▸ Your task: Look through the records below for the line holding "[button] (8, 2325)". Write it out exactly, with each following line through the line holding "Past Players (332, 2205)".

▸ Provided entries:
===

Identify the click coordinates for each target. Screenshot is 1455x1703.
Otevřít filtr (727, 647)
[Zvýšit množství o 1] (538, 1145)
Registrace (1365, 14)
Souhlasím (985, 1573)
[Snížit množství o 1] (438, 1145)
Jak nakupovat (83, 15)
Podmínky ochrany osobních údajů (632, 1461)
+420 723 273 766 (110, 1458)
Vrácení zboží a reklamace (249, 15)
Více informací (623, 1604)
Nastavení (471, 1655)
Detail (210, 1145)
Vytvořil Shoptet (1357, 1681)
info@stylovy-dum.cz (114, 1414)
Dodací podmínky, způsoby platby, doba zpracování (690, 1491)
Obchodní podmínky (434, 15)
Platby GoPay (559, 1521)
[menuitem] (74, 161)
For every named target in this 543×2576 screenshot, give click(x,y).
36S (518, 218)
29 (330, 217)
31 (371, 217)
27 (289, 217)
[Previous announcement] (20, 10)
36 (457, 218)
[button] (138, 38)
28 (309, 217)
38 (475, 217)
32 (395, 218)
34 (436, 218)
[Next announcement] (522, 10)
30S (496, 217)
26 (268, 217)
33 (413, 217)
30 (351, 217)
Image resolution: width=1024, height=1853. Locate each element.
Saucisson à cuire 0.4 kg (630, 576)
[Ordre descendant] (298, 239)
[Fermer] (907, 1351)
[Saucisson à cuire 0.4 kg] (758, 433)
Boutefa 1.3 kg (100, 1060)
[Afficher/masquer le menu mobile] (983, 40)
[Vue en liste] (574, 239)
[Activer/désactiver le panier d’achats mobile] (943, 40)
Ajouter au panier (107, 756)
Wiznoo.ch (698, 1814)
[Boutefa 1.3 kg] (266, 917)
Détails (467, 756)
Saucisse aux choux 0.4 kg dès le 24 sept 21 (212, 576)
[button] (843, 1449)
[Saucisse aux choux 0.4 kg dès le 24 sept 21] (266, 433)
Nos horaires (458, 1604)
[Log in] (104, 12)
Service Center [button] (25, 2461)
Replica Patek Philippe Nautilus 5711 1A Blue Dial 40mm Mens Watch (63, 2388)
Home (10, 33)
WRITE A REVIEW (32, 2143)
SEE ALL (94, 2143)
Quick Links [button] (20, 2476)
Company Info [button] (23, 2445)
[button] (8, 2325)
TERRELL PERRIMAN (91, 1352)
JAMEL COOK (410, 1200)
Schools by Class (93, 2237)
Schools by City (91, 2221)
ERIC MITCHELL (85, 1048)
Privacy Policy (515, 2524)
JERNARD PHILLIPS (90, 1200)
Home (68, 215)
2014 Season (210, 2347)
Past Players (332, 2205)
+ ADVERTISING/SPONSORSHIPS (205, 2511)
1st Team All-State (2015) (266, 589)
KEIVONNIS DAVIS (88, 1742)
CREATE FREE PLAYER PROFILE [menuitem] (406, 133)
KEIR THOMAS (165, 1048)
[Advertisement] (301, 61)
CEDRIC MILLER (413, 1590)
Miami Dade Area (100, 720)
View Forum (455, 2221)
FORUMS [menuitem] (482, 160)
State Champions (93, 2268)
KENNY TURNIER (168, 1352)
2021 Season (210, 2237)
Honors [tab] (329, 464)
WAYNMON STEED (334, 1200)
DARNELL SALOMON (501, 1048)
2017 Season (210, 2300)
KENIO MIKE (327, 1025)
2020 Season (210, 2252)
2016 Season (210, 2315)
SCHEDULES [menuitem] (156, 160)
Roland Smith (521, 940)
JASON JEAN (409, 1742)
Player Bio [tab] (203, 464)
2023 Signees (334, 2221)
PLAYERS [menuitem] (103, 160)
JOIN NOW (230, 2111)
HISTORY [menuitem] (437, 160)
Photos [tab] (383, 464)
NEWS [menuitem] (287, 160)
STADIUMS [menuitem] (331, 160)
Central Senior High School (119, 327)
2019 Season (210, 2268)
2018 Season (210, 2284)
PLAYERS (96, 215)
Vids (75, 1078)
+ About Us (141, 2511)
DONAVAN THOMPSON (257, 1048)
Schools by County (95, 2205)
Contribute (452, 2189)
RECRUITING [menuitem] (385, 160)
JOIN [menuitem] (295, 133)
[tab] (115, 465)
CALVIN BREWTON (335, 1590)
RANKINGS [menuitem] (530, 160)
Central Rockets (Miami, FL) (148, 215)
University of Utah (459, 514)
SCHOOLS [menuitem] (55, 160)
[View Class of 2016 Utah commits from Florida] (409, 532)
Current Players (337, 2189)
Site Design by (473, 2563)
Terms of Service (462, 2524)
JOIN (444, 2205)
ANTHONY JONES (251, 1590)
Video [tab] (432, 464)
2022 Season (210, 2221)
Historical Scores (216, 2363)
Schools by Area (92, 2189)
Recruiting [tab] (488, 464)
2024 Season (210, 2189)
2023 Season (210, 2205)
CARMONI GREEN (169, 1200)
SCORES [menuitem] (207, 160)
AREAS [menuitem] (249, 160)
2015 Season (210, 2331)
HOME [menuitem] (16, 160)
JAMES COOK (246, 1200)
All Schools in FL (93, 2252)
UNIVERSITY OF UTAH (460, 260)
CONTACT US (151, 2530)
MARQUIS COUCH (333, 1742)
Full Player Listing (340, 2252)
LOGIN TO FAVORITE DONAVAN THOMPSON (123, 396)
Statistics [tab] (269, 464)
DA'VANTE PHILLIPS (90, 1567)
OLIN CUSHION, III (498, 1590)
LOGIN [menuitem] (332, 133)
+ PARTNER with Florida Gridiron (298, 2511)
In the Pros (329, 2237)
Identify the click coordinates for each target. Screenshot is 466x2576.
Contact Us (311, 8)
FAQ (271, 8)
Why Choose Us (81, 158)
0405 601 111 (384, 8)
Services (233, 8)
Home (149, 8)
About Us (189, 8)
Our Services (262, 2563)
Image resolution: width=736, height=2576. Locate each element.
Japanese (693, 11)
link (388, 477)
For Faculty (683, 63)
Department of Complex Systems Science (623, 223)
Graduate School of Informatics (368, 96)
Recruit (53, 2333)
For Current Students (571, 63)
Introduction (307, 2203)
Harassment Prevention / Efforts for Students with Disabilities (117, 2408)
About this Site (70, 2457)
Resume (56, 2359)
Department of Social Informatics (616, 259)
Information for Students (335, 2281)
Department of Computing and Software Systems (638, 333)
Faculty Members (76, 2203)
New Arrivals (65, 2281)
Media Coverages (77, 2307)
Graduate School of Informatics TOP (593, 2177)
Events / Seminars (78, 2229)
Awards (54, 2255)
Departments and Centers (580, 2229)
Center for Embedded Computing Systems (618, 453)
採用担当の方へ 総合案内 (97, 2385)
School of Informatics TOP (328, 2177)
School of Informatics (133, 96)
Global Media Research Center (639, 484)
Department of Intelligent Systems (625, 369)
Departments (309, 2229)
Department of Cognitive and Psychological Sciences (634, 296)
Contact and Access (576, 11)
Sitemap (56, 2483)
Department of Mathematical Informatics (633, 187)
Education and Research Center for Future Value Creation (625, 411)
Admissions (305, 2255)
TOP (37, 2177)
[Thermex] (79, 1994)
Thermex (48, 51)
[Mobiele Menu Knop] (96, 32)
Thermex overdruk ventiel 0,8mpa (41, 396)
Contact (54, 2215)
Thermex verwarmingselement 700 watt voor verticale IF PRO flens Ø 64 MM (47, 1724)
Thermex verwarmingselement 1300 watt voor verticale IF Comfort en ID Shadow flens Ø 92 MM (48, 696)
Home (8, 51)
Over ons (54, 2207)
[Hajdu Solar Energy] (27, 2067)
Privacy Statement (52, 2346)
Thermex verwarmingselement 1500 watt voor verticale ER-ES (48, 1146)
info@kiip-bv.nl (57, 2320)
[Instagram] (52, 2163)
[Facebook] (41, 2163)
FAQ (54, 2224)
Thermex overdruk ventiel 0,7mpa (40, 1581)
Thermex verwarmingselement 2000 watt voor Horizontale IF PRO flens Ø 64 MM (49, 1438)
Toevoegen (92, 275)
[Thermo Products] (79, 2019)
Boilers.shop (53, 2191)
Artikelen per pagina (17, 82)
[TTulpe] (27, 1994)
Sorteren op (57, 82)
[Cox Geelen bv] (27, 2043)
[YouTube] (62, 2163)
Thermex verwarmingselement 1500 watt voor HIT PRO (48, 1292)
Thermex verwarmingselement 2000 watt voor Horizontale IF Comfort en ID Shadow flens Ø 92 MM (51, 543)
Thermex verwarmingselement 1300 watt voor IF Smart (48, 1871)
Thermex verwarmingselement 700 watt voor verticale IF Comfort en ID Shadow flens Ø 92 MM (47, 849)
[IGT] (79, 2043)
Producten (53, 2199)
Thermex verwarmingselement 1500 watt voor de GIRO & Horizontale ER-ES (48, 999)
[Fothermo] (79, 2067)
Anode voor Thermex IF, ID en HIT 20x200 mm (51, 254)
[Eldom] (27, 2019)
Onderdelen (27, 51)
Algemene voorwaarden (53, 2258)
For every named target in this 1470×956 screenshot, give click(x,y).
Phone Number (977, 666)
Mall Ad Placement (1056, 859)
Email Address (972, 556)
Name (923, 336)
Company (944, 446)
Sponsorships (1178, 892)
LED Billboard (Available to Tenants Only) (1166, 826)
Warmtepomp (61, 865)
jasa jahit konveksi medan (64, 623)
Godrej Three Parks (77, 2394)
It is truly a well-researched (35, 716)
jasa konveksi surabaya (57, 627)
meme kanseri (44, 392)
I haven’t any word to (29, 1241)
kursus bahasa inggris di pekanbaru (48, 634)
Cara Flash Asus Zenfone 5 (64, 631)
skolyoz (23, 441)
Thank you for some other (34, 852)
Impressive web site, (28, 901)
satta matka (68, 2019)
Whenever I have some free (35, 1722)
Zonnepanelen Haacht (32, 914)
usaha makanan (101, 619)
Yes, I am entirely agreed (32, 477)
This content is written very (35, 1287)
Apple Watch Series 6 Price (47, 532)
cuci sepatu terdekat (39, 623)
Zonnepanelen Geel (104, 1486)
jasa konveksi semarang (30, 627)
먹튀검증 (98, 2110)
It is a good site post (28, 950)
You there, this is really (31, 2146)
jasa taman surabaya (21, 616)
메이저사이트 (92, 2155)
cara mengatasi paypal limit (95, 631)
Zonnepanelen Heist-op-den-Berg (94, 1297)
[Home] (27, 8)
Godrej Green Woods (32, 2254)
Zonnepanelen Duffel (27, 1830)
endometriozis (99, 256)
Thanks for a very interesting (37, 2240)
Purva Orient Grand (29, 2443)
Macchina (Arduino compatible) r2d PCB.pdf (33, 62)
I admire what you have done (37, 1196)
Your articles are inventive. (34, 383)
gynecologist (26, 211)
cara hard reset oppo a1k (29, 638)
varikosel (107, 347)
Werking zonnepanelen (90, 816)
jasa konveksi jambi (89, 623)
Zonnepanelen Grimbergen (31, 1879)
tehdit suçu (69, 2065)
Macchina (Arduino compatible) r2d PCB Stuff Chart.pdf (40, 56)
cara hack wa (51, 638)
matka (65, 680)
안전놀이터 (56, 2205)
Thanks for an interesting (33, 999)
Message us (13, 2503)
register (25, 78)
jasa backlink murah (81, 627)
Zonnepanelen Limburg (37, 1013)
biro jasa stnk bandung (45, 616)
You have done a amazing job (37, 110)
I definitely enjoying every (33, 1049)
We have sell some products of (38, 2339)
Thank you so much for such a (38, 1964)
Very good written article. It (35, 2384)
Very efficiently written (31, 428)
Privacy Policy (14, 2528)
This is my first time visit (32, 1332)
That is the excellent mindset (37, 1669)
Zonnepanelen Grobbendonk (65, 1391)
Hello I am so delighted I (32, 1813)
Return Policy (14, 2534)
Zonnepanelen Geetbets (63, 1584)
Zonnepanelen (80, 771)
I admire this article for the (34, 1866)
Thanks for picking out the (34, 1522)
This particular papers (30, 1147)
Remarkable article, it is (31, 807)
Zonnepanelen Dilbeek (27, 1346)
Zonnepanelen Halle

===

▸ Answer to this problem:
[button] (8, 2325)
TERRELL PERRIMAN (91, 1352)
JAMEL COOK (410, 1200)
Schools by Class (93, 2237)
Schools by City (91, 2221)
ERIC MITCHELL (85, 1048)
Privacy Policy (515, 2524)
JERNARD PHILLIPS (90, 1200)
Home (68, 215)
2014 Season (210, 2347)
Past Players (332, 2205)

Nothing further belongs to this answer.